Following up on the post by Alena Allen (LSU), Arkansas Rescinds Decanal Offer: Eugene Volokh (UCLA; Hoover Institution), Free Speech at the Higher End of the Org Chart: Thoughts on the Arkansas Dean Controversy:
From the N.Y. Times (Stephanie Saul) last week:
Less than a week after naming a new dean, the University of Arkansas Law School has rescinded the offer after state politicians raised concerns about her views on transgender athletes….
The appointee, Emily Suski, a legal scholar at the University of South Carolina, had been selected after a lengthy search, and the University of Arkansas’s provost, Indrajeet Chaubey, had praised her work on medical partnerships to help low-income children when the choice was announced on Jan. 9. But on Wednesday, the school withdrew the appointment, saying that the decision was based on “feedback from key external stakeholders.”
Members of the state legislature said the concerns were related to her signature on an amicus brief filed with the Supreme Court last year in support of transgender student athletes….

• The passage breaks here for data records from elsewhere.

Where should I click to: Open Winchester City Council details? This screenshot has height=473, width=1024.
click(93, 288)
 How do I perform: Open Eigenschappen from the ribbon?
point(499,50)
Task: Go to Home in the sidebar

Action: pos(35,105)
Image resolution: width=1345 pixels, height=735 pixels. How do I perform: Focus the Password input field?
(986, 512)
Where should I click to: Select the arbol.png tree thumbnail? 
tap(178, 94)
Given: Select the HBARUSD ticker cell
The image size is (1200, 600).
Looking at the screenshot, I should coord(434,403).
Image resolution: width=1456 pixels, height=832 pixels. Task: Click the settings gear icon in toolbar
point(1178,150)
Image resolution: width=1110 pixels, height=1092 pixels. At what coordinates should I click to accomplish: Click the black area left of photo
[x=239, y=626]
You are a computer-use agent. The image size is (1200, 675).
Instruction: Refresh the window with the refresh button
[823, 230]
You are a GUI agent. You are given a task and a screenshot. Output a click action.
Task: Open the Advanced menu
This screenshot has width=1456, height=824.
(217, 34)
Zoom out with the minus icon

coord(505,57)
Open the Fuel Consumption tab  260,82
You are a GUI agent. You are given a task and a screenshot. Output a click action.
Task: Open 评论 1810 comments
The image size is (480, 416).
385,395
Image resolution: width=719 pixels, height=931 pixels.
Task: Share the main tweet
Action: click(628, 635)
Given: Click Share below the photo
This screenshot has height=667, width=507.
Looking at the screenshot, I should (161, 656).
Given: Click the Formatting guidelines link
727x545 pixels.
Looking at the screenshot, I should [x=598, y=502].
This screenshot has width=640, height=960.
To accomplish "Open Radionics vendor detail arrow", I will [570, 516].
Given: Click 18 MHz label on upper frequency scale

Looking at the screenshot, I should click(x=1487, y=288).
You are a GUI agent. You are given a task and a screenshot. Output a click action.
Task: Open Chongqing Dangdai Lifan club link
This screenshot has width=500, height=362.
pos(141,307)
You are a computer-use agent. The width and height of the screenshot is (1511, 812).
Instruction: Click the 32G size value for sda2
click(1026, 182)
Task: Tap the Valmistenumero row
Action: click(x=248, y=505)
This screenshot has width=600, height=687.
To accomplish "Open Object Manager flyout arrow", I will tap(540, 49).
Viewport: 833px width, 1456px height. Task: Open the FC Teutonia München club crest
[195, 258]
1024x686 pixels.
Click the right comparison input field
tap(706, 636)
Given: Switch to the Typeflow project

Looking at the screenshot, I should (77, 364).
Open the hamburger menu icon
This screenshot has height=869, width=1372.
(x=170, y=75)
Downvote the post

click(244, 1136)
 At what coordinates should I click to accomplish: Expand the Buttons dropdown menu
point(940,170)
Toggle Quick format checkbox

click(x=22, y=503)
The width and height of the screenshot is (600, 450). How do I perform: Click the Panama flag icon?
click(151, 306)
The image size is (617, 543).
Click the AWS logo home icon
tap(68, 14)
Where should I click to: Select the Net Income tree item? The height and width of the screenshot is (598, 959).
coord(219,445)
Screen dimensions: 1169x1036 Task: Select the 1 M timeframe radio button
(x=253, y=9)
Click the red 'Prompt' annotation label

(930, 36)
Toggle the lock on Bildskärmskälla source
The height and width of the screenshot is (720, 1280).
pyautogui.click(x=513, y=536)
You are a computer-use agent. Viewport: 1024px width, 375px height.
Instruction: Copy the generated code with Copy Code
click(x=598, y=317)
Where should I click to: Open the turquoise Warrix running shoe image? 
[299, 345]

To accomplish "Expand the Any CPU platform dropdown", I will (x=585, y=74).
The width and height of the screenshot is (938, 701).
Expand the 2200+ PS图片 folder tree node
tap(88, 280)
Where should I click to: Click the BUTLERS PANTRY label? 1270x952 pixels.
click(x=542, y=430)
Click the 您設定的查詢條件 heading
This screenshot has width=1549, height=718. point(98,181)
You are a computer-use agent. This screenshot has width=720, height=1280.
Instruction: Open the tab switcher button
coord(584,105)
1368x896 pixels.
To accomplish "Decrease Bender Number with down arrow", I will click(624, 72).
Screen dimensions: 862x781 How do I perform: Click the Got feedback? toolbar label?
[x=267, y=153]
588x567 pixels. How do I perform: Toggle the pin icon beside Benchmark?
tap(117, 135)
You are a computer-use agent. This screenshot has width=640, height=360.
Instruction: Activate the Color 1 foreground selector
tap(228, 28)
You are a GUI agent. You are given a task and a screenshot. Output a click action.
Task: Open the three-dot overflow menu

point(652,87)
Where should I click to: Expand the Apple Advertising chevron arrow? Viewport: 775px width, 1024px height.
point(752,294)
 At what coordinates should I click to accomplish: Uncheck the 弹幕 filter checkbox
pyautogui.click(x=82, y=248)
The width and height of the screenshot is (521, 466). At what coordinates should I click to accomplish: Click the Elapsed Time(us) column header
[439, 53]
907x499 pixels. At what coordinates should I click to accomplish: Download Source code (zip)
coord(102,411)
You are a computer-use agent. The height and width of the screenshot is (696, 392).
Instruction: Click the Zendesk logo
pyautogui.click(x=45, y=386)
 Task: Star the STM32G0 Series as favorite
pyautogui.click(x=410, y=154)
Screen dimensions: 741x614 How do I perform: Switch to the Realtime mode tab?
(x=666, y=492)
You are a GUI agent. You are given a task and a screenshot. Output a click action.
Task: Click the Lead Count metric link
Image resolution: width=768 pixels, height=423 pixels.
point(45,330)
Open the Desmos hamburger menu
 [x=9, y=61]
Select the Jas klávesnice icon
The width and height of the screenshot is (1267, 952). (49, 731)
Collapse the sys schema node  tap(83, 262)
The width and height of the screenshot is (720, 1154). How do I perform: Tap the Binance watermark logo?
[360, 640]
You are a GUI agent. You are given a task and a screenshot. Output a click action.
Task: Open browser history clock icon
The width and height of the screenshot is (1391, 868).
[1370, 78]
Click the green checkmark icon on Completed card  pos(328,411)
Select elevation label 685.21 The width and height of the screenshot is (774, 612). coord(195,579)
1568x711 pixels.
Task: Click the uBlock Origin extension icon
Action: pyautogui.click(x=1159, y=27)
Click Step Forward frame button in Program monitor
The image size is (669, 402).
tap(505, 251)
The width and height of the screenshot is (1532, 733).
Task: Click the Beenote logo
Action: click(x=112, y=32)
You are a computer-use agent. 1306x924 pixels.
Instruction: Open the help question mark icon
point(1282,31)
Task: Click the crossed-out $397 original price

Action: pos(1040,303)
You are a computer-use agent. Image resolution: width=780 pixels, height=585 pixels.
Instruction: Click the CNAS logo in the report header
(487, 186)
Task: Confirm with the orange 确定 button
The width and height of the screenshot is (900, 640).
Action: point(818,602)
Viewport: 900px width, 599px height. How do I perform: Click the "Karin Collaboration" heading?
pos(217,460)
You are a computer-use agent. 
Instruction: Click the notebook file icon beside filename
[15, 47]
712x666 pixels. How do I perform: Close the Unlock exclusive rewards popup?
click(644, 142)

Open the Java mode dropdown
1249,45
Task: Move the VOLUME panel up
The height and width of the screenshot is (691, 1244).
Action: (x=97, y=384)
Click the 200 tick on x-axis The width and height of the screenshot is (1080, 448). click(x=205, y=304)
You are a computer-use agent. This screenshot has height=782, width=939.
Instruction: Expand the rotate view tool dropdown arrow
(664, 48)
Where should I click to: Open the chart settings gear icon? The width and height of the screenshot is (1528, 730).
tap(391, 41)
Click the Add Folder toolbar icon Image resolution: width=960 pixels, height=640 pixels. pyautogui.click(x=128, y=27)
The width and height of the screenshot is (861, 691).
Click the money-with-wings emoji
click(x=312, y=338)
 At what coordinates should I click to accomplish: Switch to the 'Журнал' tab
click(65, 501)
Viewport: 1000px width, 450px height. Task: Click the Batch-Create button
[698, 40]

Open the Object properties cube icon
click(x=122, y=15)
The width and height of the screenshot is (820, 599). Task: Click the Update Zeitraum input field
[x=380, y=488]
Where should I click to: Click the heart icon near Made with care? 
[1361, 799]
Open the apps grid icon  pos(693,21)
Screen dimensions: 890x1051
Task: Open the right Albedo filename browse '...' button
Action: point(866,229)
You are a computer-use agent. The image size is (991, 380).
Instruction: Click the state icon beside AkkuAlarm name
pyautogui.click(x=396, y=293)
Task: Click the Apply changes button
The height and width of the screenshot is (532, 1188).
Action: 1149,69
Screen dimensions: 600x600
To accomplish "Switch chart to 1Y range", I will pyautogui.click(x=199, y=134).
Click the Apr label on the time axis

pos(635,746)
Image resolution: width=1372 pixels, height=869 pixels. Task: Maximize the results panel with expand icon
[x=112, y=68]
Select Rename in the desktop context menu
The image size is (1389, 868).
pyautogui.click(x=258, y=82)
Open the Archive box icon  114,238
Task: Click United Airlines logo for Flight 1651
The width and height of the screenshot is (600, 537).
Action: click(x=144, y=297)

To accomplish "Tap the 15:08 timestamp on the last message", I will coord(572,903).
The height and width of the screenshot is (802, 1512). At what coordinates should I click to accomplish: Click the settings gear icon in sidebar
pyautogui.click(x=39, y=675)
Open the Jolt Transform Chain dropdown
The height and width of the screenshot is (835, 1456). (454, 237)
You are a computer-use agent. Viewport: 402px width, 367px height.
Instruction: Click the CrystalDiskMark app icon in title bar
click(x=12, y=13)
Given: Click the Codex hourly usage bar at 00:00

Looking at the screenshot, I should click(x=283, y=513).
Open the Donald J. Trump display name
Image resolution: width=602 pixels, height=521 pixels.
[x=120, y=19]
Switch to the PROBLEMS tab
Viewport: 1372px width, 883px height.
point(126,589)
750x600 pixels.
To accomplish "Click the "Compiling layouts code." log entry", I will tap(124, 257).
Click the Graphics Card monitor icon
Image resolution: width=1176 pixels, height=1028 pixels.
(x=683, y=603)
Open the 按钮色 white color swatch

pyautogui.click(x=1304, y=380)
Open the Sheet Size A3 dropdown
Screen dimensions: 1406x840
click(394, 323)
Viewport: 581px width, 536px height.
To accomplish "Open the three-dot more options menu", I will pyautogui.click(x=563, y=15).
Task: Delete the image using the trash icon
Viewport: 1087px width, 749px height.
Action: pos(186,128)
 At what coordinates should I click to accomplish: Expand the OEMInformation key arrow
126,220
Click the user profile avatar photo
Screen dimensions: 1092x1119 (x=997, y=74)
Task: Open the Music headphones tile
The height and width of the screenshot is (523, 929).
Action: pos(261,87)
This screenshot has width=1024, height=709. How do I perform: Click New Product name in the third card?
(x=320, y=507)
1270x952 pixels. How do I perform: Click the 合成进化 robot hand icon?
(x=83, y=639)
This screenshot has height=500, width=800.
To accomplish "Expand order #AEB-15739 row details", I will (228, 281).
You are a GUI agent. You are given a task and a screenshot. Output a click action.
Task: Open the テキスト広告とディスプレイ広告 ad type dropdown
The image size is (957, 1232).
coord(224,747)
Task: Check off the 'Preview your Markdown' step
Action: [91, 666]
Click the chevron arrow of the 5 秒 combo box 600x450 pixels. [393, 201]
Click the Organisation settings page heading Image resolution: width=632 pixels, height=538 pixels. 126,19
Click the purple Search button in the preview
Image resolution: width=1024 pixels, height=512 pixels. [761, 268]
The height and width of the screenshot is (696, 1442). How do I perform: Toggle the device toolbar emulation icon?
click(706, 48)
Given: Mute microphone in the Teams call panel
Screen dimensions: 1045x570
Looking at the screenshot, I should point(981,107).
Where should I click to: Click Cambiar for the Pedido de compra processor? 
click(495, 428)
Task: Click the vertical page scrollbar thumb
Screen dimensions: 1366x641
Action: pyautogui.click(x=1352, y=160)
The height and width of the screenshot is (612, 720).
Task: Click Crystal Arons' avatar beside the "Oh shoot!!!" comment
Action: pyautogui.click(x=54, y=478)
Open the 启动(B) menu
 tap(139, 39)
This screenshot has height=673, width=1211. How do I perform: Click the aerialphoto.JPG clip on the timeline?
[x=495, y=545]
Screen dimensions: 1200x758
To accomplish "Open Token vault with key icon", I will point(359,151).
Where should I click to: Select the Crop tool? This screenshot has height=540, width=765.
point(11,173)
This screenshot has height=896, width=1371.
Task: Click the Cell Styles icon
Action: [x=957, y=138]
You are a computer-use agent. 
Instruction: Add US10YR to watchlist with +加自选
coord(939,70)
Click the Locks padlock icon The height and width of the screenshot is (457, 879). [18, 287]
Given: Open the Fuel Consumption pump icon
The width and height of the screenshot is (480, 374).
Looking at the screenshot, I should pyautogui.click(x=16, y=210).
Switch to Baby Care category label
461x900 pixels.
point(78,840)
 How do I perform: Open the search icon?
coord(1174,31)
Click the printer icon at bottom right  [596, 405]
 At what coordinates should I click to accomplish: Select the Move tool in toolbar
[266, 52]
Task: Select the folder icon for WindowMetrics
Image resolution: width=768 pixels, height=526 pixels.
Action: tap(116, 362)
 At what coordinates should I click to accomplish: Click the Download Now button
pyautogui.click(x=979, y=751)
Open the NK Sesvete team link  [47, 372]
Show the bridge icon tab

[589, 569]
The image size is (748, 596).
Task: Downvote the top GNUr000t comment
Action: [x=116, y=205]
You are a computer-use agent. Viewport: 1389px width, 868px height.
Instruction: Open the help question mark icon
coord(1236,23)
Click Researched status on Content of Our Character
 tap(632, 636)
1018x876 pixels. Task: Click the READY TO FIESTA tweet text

This led to considerable condemnation; the Association of American Law Schools, for instance, called it “a blatant violation of academic freedom, an alarming intrusion into university governance, and a threat to the legal profession in so far as political actors sought to penalize a lawyer for taking a legal position.” My view, though, is somewhat different, for reasons that I think help illuminate some broader matters as well.
[1.] Let’s begin with one modest hypothetical: Imagine that it came out that someone being considered as a possible dean at a California public law school had signed an amicus brief in opposition to allowing transgender student athletes to compete in women’s sports (or in support of bans on surgical or pharmaceutical gender transitions for youths or something similar). Would we think that the candidate would be offered the position?
I would very much doubt it. And indeed if the candidate were rejected on these grounds, I think this would be a legitimate position for the decisionmakers (whether the university President, the UC Regents, or the legislators or governor pressuring the Regents) to take. Perhaps if this position were made public, many conservatives would be upset, much as many liberals are with regard to the Arkansas situation. But then too I would say: There’s really not much justification for such upset. …
A politically conservative professor may be a great scholar, and a great leader in the abstract. But he may not be the leader that a liberal legislature or Board of Regents/Trustees would want to choose. Likewise, I think, as to a politically liberal professor in a conservative state. …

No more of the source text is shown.